Given that track record, can we honestly expect commanders to get into the detail of data models? What is clear from industry is that they need to; and to do so properly they will also need some education and training on how to do this. Who make the best BS detectors is the most replicated finding in 100 years of psychology. Smart people are better at a whole range of cognitive tasks, including understanding the bullshit factor. Given that militaries, largely, do not promote the most intelligent people they have, Western militaries are going to have to find another way around this. Taking technical confidence more seriously as part of developing and promoting leaders will be key.
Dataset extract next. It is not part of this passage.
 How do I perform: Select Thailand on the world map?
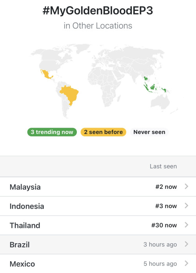(146, 79)
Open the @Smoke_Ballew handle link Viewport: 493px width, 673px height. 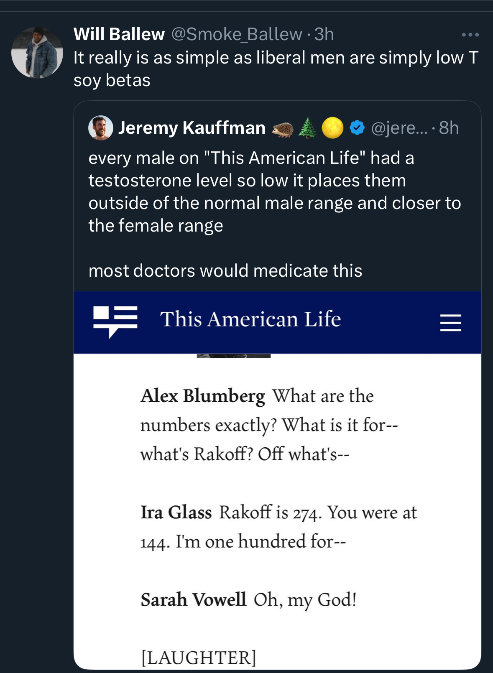(236, 34)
The corollary to this is understanding what data an adversary is relying or dependent on, and the opportunities of exploiting those feeds to distract, discombobulate, confuse, or divert attention. Indeed, by understanding how an adversary AI system works, it may well be possible to assist them in making poor decisions by amplifying certain information and data feeds on which their systems place heavy emphasis. This is simply a digitisation of a much older practice of disinformation and counter command and control operations. Whilst Western forces have previously been rather good at this, a more recent focus on the prospects of emerging and disruptive technology as an end in itself has not been helpful in bringing Western commanders and their forces success.

Simply put, whilst military personnel at all levels (and from everywhere) might be very excited about what AI can do for them, they are doing little for it (except provide [hot] air time). The effects of this neglect are likely to be catastrophic for the careers of military commanders. They will have more deadly consequences for soldiers, sailors, marines, and aviators, and the nation state.